4. Berikan harga yang wajar sesuai lama penggunaan

Ilustrasi uang Foto: Shutterstock

Salah satu alasan orang gemar membeli baju preloved adalah harganya yang murah. Tidak ada patokan tepat dalam menentukan harga baju preloved, semua itu kembali kepada Anda sebagai si penjual. Tetapi biasanya, harga baju preloved dipatok dari berapa lama baju itu dimiliki dan berapa kali baju tersebut dipakai.

Misalnya, Anda memiliki blus yang dibeli seharga Rp 300 ribu dan hanya digunakan dua atau tiga kali.
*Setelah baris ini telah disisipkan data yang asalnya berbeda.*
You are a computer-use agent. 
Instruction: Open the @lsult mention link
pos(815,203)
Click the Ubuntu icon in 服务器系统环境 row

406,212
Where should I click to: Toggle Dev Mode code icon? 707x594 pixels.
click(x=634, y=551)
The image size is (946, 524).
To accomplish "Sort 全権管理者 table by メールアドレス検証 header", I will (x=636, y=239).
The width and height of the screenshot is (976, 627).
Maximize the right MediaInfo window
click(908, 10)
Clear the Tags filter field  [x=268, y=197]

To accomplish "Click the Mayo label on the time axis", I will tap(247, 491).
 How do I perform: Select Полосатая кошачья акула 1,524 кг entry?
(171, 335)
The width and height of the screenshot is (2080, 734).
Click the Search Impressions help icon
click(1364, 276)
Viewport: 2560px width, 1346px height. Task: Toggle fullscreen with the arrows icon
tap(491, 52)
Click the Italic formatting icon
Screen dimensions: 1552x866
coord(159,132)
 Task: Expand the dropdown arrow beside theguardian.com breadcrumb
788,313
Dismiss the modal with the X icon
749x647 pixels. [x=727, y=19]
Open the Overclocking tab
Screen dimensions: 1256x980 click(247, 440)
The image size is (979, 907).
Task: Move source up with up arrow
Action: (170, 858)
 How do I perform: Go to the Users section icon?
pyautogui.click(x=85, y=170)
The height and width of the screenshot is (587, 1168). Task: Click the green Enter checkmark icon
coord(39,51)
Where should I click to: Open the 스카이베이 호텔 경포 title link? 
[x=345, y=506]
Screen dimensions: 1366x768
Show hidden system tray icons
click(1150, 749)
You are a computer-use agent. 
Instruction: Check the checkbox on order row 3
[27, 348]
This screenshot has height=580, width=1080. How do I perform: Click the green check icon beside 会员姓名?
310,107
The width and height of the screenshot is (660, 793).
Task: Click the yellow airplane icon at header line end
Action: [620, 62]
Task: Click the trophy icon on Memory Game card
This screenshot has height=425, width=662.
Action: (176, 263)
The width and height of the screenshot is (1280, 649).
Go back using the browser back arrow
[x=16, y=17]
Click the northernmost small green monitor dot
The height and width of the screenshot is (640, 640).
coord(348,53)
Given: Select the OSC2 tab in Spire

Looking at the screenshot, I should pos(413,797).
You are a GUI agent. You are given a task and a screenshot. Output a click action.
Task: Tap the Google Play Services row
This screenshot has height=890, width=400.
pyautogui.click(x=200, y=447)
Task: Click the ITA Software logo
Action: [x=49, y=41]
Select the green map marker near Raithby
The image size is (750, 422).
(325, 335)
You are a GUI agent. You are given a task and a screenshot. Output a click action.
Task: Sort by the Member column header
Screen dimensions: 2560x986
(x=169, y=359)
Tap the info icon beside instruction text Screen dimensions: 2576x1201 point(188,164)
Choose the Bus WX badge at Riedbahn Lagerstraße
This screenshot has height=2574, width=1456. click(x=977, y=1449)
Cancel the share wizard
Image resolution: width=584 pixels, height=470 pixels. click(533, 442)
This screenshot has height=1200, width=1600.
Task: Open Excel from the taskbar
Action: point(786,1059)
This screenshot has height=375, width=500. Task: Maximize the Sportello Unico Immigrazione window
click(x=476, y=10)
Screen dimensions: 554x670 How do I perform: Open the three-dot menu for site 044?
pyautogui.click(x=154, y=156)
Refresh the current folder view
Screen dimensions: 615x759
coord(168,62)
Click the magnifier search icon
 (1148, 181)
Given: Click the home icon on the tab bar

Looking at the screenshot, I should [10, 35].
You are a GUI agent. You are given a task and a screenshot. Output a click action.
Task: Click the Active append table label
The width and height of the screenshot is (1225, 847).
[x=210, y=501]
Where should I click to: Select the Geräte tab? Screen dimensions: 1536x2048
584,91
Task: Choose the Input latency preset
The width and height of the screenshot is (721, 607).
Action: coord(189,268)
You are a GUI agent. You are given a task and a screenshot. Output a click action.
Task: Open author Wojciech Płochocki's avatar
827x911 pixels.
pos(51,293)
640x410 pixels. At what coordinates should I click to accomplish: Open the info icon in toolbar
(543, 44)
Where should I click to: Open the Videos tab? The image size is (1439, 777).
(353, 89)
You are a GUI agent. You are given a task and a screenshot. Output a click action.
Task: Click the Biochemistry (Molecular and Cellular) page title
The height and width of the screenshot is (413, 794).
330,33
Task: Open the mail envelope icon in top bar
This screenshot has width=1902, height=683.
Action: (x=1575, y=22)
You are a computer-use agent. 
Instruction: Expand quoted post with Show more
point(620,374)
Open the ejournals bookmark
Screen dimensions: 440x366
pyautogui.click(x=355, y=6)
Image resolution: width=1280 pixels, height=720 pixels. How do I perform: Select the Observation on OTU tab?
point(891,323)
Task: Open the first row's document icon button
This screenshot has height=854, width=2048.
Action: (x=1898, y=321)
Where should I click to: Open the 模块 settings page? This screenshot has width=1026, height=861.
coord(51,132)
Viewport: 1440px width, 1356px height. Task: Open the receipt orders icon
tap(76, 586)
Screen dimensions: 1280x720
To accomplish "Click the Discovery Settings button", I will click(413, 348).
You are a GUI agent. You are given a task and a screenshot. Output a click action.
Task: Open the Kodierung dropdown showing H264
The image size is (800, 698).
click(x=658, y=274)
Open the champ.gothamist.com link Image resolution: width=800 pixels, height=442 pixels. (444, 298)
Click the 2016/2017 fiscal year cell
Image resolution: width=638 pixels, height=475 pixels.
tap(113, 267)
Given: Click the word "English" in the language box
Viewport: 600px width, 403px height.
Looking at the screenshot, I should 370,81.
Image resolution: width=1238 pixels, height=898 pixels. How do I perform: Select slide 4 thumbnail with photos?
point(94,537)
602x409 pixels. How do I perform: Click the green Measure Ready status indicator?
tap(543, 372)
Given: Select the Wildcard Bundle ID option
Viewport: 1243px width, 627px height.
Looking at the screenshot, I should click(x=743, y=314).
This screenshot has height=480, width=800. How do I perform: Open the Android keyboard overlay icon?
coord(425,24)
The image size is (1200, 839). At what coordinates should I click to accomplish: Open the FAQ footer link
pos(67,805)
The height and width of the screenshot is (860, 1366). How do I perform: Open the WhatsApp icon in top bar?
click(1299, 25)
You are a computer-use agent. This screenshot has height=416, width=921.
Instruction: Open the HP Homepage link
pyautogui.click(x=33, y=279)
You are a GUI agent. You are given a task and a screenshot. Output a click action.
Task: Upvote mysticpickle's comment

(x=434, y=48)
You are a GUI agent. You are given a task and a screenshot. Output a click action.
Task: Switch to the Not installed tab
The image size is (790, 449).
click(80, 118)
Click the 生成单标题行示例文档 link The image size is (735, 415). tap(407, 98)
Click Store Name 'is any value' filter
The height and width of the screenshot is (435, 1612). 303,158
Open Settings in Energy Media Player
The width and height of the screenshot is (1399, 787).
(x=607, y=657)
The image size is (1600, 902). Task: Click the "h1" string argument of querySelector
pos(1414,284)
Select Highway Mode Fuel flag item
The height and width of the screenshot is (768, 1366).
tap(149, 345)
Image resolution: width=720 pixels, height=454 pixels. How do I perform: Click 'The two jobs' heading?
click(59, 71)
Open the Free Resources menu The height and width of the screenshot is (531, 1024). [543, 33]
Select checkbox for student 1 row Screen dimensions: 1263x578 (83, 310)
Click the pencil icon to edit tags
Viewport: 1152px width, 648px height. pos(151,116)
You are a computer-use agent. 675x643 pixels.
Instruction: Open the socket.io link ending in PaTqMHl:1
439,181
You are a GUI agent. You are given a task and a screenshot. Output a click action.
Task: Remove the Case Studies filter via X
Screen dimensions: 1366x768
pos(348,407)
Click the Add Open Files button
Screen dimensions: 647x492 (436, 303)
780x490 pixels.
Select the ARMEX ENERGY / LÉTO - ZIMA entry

Anda bisa menjualnya dengan kisaran Rp 80 ribu hingga Rp 90 ribu bila baju terssebut telah dibeli tiga hingga lima tahun yang lalu, atau Anda bisa menjualnya seharga Rp 100 ribu sampai Rp 150 ribu bila baju tersebut dibeli kurang dari satu tahun dan hanya dipakai satu hingga dua kali.

5. Manfaatkan aplikasi jual beli barang second

com-Ilustrasi wanita bermain handphone di dalam mobil Foto: Shuttertsock

Maraknya fenomena jual beli barang-barang second membuat banyaknya aplikasi jual beli baju dan aksesori bekas bermunculan. Beberapa di antaranya adalah Carousell, Tinkerlust, Reebonz, dan masih banyak lagi. Masing-masing aplikasi jasa jual beli baju dan aksesori bekas memiliki keuntungan dan kemudahan tersendiri. Anda harus pintar memilih aplikasi dengan seksama agar barang-barang preloved Anda bisa laku terjual.